• Source material:
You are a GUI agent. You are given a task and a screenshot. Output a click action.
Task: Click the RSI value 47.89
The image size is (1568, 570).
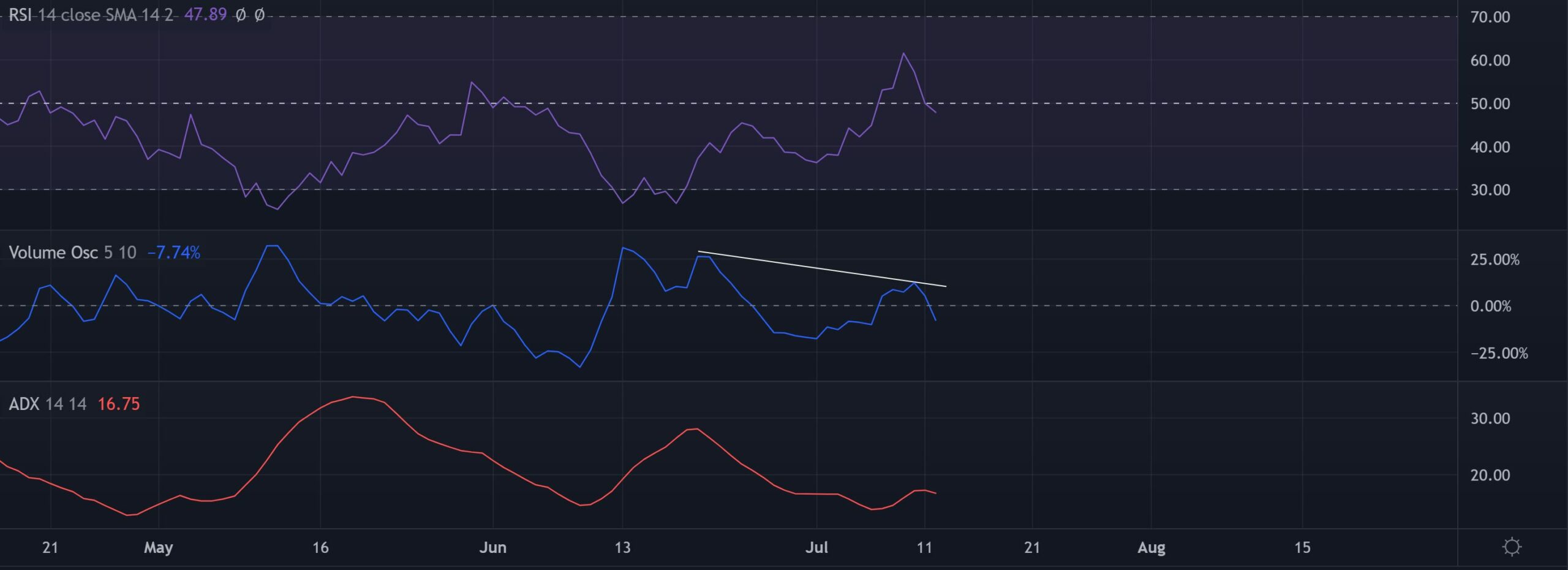(205, 15)
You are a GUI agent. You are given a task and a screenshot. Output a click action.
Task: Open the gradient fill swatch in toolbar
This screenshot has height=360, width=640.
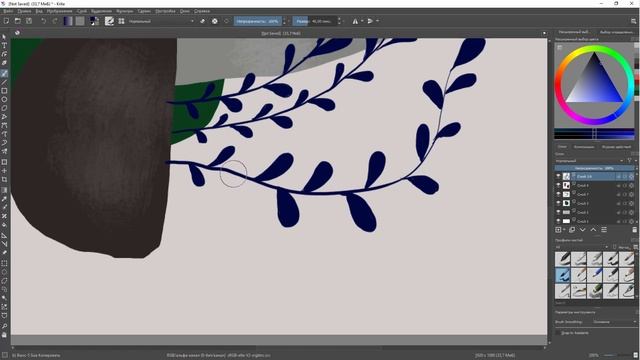(x=68, y=21)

• What you should do: Once the line with "The image size is (1568, 570)." is found, write out that line and every later line of the listing above exactly, through the last one, and skip any pictures.

• Exercise answer:
The image size is (1568, 570).
(205, 15)
You are a GUI agent. You are given a task and a screenshot. Output a click action.
Task: Open the gradient fill swatch in toolbar
This screenshot has height=360, width=640.
(x=68, y=21)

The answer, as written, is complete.